-- Given passage --
BEGIN

4 Some insurers have no business in one or more markets (zero enrollments). We replace all the zero enrollments with one member month for the logarithmic transformation.

5 Total enrollments and total premiums of the insurers were highly correlated: The correlation coefficients were 0.97, 0.98, 0.97, and 0.82 for the samples of individual, group, Medicaid, and Medicare insurers, respectively. Since the correlation was relatively lower for the Medicare insurer sample, for a robustness check, we replaced total enrollments with total premiums, and the regression results are presented in in Appendix C. There were no significant differences, and our conclusions still held.

6 The size of the target market is at the insurer-state-year level. There is multicollinearity at the insurer-year level. Other control variables are all at the insurer-year level unless indicated otherwise.

7 Enrollments of other markets and ASO are at the insurer-state-year level. There is multicollinearity between “other markets” and ASO at the insurer-year level.

8 Due to multicolliearity, not all the HHIs are included in all the regression models.

9 The MLR requirement is 80% for individual insurance and 85% for Medicare Advantage plans, which is not a variable for our samples of individual and Medicare insurers. There is no mandatory national MLR requirement for Medicaid managed care plans, for which we control for the potential effects of state-level MLR requirements using state-fixed effects.

END

-- Information supplied --
BEGIN

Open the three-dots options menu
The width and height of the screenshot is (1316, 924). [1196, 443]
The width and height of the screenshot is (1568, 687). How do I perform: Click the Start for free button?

END

-- Directions --
a - Update the stretch of the insurer footnotes from "5 Total enrollments" through "ASO at the insurer-year level.", replacing "robustness check" with "sensitivity check".
b - In footnote 5 of the insurer footnotes, which samples of insurers are named?
The data comes from a source separate from the insurer footnotes.

-- Solutions to the tasks --
a -
5 Total enrollments and total premiums of the insurers were highly correlated: The correlation coefficients were 0.97, 0.98, 0.97, and 0.82 for the samples of individual, group, Medicaid, and Medicare insurers, respectively. Since the correlation was relatively lower for the Medicare insurer sample, for a sensitivity check, we replaced total enrollments with total premiums, and the regression results are presented in in Appendix C. There were no significant differences, and our conclusions still held.

6 The size of the target market is at the insurer-state-year level. There is multicollinearity at the insurer-year level. Other control variables are all at the insurer-year level unless indicated otherwise.

7 Enrollments of other markets and ASO are at the insurer-state-year level. There is multicollinearity between “other markets” and ASO at the insurer-year level.

b - Individual, group, Medicaid, and Medicare insurers.